23 April 2017

The Wikidata data model and your SPARQL queries

Reference works to get you taking advantage of the fancy parts quickly.

RDF standards were used to describe the Wikibase model that was developed independently of W3C standards.

Last month I promised that I would dig further into the Wikidata data model, its mapping to RDF, and how we can take advantage of this with SPARQL queries. I had been trying to understand the structure of the data based on the RDF classes and properties I saw and the documentation that I could find, and some of the vocabulary discussing these issues confused me--for example, RDF is about describing resources, but I was seeing lots of references to entities, which can mean slightly different things in different branches of computer science. But, as Daniel Kinzler explained to me, "The Wikidata (or technically, Wikibase) data model is not defined in terms of RDF"; RDF standards were used to describe the Wikibase model that was developed independently of W3C standards.

Wikibase, as described by its home page, "is a collection of applications and libraries for creating, managing and sharing structured data...Wikibase was developed for and is used by Wikidata, the free knowledge base and Wikipedia, the encyclopedia that anyone can edit." The same page describes Wikidata as one of the "projects powered by Wikidata", along with the europeana eagle project and Droid wiki.

The Wikibase/DataModel document is fairly long and detailed, and I would suggest starting instead with the Wikibase/DataModel/Primer. The Primer describes how "Entities are the basic elements of the knowledge base" and how "there are two predefined kinds if Entities: Items and Properties" (both of which RDF people consider to be resources). The document goes on to describe the information that can be associated with items and properties.

I had originally found their RDF Dump Format document abstruse and confusing, but it was easier to follow after I read the Wikibase data model primer because I had a better idea of the dump format's basis. It's even easier to follow if you just skim the Dump Format document to get a general idea of what it covers and then go to the Wikidata query service/User Manual, where you'll get an even faster start querying Wikidata. (Their sample queries that I described last month also help a lot.) The User Manual describes the declared prefixes, some nice tricks for taking advantage of different kinds of labels, how to work with geo data, available endpoints that you can federate into your queries, and more. It also provides more context for understanding the Dump Format document.
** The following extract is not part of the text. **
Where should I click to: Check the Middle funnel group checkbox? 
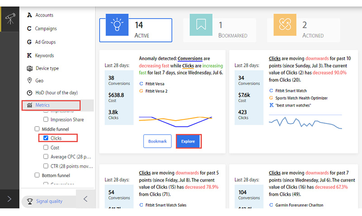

The Data Model document describes the fundamental role of statements in the Wikibase data model. (Longstanding members of the RDF community will enjoy Kingsley Idehen's continuation of my thread with Daniel, in which Kingsley insists that Wikidata is a collection of reified RDF statements, and Daniel says that, well, no, not really. They eventually agree to disagree.) The RDF Dump Format document describes two statement types that are important to how we treat Wikidata as an RDF repository but are also potentially very confusing. The first type is known as a truthy statement, or "direct claim"; these are simple triples that assert facts. The other statement type is the full statement, which is used to "represent all data about the statement in the system".

As one way to quickly recognize the difference, Wikimedia usually uses specific namespaces in specific places in both truthy and full statements. For example, the namespace http://www.wikidata.org/prop/direct/, which is abbreviated using the prefix, wdt:, is usually used for the predicate of a truthy statement. (The Dump format document has a nice list of all of these in the Predicates section. As you work with this data, you'll often go back to the Prefixes used section of the RDF Dump Format and also the Full list of prefixes section that follows it.)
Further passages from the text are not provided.